First let’s answer the obvious question: What is rucking?
In essence, rucking is a low-intensity exercise in which you add weight to your back (via a backpack or rucksack) and begin walking or hiking for a specific distance or time. Its origin is rooted within the military and how troops carry various forms of equipment in order to perform their duties. It’s even used within their testing and assessment protocols to gauge a person’s state of readiness for the rigors of military service.
How does one ruck?
To perform a rucking exercise, simply add weight to a backpack, rucksack, or weight vest (anywhere from 15 to 40 pounds) before walking or hiking. One’s speed can be a brisk walk or even a light jog or shuffle.
What do I need to prepare for a ruck?
A durable backpack/rucksack that can support weight
Where can one perform rucking?
Preferably outside along the side of a safe road (on the sidewalk)
The local park
The track at a local school/college
The treadmill (if weather doesn’t agree)
What are some benefits of rucking?
It aids in building muscle through the overloading of the legs via the weighted sack or vest. It’s literally resistance training and walking combined.
It has less impact on the joints than running.
It’s highly accessible and requires little equipment.
It can help burn more calories than walking or hiking without weights and can rival the caloric burn of running without putting too much stress on your joints.
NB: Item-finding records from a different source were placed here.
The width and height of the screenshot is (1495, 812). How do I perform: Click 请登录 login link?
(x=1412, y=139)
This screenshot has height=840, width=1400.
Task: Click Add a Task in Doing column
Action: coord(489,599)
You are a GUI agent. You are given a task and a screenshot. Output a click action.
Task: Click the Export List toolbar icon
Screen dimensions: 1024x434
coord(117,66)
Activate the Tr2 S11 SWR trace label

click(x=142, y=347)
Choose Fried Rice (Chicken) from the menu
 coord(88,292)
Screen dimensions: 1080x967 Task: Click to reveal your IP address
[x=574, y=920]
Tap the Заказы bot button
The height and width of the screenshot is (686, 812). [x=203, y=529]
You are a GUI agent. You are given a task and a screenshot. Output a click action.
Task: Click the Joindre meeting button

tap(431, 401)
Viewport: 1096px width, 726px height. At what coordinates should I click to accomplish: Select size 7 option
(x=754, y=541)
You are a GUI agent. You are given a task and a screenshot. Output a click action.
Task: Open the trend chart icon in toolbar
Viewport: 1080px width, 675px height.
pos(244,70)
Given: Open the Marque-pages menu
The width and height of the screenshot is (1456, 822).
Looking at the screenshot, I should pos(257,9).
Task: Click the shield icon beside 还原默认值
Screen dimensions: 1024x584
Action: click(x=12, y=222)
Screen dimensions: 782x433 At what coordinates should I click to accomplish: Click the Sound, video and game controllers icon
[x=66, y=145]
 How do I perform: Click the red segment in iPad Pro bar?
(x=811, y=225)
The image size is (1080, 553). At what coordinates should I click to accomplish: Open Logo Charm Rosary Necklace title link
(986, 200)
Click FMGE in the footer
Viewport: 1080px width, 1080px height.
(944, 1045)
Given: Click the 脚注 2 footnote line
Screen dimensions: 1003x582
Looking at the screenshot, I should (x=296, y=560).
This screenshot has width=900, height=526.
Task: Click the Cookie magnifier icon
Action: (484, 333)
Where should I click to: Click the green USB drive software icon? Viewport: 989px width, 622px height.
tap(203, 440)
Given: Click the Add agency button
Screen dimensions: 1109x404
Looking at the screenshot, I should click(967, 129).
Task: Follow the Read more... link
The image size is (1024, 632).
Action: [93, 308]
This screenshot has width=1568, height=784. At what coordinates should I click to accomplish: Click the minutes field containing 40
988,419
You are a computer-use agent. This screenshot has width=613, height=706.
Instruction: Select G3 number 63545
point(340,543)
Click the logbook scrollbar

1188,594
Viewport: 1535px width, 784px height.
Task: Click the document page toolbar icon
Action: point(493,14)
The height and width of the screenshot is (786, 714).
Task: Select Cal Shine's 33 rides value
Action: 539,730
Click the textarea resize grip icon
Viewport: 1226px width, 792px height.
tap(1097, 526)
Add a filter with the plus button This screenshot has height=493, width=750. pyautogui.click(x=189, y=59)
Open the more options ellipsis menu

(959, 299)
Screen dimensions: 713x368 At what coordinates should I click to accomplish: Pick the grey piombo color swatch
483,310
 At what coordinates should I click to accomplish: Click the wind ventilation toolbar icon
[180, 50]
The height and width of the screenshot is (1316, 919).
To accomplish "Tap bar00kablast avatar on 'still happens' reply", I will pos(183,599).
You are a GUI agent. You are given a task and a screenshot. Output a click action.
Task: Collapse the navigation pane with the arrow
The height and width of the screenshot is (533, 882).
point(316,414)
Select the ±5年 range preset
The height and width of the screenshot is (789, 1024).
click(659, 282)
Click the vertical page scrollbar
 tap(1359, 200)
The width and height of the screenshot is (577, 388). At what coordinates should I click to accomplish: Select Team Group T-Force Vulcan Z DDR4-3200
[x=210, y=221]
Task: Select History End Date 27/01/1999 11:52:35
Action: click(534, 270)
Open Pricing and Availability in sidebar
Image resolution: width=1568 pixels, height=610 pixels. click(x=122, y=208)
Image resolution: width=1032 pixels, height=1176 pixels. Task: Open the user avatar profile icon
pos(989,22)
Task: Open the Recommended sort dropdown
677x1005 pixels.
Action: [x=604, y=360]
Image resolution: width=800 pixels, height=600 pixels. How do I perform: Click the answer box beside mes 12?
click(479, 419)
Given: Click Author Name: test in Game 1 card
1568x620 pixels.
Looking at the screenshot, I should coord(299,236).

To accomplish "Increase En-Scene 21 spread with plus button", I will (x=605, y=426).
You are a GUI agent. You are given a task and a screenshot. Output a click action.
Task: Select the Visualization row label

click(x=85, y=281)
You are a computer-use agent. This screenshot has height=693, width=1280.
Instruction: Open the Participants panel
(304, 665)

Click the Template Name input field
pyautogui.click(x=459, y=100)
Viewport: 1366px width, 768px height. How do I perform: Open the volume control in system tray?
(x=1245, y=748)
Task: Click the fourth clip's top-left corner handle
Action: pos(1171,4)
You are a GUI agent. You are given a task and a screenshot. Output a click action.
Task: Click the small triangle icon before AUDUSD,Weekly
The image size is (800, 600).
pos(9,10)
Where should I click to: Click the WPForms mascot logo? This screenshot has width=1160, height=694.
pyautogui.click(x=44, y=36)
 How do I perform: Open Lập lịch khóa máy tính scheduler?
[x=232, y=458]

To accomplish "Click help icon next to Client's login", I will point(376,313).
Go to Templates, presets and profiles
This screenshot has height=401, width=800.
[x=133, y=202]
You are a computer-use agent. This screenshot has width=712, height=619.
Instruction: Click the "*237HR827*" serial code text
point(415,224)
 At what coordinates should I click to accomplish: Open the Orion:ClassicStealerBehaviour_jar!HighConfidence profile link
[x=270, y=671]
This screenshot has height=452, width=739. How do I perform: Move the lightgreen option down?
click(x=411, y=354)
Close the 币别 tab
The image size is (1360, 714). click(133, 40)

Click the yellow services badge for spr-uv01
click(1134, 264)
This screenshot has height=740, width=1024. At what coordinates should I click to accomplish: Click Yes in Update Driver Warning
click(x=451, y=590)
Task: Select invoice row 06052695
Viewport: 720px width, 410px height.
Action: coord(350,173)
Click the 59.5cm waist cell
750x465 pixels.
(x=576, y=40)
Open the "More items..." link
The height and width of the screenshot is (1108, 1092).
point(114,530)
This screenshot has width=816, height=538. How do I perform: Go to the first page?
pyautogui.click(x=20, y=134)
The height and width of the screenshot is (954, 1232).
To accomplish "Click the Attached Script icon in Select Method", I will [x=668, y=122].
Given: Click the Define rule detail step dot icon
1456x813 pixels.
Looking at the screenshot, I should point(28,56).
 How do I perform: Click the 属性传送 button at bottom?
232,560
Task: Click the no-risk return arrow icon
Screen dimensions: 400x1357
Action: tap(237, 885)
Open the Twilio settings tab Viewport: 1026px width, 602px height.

It can strengthen your core muscles.
Here are some rules for rucking to ensure safety, thus maximizing your time and results.
Always consult with your physician before introducing any new activity to your routine. If you’ve never performed long walking or you don’t have a good aerobic foundation, rucking could cause problems that could impair your quality of life.
If you do meet the minimum standards prior to adding rucking, start slowly. Don’t go into rucking seven days a week for miles on end. It’s suggested that one should limit rucking to once or twice a week for 15 to 30 minutes. Start with a low weight (e.g., 15 to 20 pounds) and add 5 to 10 pounds every few weeks. Progressively overloading the body will help with getting you used to rucking and thus getting stronger. Based on your goals, you can gradually work up from there.
If this sounds like a good fit, time to grab your pack and ruck it out!